This is because two members of the Monetary Policy Committee (MPC) are already voting for rate cuts, and others will only need a little convincing to join them. In this camp, we would include the highly influential Governor Andrew Bailey, who started sounding sympathetic to rate cuts

In June, the odds of an August rate cut rose after the Bank of England kept rates steady but said the decision to hold interest rates unchanged was "finely balanced" for three of the MPC members who voted to hold.

So what straws can those who want a rate cut clutch onto?

Headline services inflation is too strong (5.7%) and will push inflation up again in the coming months, thanks to elevated wage settlements (5.7%). The Bank has repeatedly said it wants to see wages and service inflation come down before considering a rate cut.


Image: Lloyds Bank.


Yet, the fall in wages from 6.0% in April to 5.7% in May was in line with expectations. And wages look set to fall further to 5.1% in the second quarter, which would meet the Bank of England's own target.

Economist Ashley Webb at Capital Economics says wages should fall to 5.1% in Q2 if regular private sector pay rises by 0.6% m/m or less in June.

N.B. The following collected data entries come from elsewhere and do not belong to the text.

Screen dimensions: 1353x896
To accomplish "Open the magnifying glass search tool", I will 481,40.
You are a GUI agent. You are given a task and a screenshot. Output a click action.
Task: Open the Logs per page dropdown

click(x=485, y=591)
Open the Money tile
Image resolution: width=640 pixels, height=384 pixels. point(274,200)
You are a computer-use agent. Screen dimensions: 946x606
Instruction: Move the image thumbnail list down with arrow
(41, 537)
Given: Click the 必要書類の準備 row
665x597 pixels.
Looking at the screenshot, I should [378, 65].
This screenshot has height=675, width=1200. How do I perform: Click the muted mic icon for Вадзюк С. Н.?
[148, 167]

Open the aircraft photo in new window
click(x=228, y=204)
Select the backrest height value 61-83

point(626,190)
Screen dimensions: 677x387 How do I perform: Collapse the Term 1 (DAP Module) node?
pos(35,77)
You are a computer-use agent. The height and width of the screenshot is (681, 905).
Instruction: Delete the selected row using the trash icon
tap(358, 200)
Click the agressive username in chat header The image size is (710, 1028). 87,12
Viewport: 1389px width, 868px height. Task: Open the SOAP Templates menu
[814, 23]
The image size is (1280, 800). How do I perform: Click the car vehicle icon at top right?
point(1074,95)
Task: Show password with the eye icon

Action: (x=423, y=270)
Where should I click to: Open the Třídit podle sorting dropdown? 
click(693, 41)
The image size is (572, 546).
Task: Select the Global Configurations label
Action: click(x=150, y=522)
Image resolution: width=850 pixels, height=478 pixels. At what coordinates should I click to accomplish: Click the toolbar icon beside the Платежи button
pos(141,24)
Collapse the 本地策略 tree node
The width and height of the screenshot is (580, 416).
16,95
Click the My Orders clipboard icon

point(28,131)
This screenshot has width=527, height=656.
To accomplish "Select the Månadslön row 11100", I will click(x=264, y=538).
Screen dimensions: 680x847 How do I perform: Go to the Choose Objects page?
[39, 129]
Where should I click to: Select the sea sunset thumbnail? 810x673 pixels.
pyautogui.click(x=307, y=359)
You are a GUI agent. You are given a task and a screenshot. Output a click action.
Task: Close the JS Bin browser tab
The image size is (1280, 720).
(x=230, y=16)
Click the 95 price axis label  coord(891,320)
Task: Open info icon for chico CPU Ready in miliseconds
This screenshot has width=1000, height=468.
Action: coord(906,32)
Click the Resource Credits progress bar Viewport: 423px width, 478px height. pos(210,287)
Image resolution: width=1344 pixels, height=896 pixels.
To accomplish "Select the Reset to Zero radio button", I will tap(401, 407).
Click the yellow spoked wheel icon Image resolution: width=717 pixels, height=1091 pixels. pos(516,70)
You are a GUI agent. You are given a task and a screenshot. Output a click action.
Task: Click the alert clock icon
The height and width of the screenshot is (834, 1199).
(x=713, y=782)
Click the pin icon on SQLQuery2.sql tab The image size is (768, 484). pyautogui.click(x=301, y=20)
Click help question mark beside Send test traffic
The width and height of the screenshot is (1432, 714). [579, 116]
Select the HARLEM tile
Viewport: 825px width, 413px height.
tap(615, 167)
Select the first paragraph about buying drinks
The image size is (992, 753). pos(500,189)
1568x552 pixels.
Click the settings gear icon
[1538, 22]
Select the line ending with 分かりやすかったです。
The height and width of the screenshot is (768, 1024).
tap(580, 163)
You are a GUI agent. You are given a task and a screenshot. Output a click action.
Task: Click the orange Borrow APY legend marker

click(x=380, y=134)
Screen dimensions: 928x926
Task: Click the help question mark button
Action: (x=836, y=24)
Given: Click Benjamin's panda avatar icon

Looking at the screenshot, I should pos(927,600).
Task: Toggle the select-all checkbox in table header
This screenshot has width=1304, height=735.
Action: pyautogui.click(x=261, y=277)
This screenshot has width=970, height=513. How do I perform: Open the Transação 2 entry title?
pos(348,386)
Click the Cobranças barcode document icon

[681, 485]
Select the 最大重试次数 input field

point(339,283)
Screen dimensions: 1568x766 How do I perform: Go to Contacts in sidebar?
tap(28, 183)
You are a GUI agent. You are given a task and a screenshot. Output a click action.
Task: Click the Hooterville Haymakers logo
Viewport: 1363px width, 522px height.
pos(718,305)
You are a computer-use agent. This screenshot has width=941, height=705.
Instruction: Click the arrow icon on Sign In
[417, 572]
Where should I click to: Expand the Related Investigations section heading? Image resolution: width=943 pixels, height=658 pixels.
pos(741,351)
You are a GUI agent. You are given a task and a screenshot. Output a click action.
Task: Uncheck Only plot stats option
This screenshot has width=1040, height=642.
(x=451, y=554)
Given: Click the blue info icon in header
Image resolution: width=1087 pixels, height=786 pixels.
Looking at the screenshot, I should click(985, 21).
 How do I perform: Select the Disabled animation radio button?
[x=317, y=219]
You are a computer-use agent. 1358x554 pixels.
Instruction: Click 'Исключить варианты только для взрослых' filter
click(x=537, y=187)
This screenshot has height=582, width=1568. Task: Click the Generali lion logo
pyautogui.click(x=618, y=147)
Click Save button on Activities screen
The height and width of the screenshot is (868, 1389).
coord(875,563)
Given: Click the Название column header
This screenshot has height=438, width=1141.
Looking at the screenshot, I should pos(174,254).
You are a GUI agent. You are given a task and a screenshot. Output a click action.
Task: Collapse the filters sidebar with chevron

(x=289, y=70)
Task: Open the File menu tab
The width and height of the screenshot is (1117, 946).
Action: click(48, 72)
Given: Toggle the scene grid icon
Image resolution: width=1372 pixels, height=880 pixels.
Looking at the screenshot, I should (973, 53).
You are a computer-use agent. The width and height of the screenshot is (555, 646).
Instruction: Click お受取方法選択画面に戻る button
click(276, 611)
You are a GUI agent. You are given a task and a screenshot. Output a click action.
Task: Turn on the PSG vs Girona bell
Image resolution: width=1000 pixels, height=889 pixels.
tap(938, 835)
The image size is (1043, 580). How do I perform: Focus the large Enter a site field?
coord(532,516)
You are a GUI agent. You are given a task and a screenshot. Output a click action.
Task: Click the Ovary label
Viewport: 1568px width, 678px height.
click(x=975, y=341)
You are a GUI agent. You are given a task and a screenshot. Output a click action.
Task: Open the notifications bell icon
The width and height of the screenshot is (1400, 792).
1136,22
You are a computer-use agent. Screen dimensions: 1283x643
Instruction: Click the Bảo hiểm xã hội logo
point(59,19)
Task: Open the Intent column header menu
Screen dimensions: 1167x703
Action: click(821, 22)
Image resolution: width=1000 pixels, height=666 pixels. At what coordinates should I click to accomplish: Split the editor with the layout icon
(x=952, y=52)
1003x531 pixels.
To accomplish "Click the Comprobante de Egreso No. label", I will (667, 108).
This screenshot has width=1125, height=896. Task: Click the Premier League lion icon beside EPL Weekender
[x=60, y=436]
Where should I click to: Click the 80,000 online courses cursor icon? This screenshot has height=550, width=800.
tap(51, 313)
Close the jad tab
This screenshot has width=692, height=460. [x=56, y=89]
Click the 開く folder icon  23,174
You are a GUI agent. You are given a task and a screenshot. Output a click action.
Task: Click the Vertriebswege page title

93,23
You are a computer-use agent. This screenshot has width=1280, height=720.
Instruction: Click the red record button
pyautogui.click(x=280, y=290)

The Bank's 'dovish' MPC members could lean on this expectation and argue it can cut interest rates in August without risking pushing up inflation.


Image: Lloyds Bank.


"What's more, the 1.0% y/y rise in GDP in the three months to May relative to a 0.0% y/y change in total hours worked suggests the strength of the recent rebound in activity may be less of an inflation worry for the Bank," says Webb.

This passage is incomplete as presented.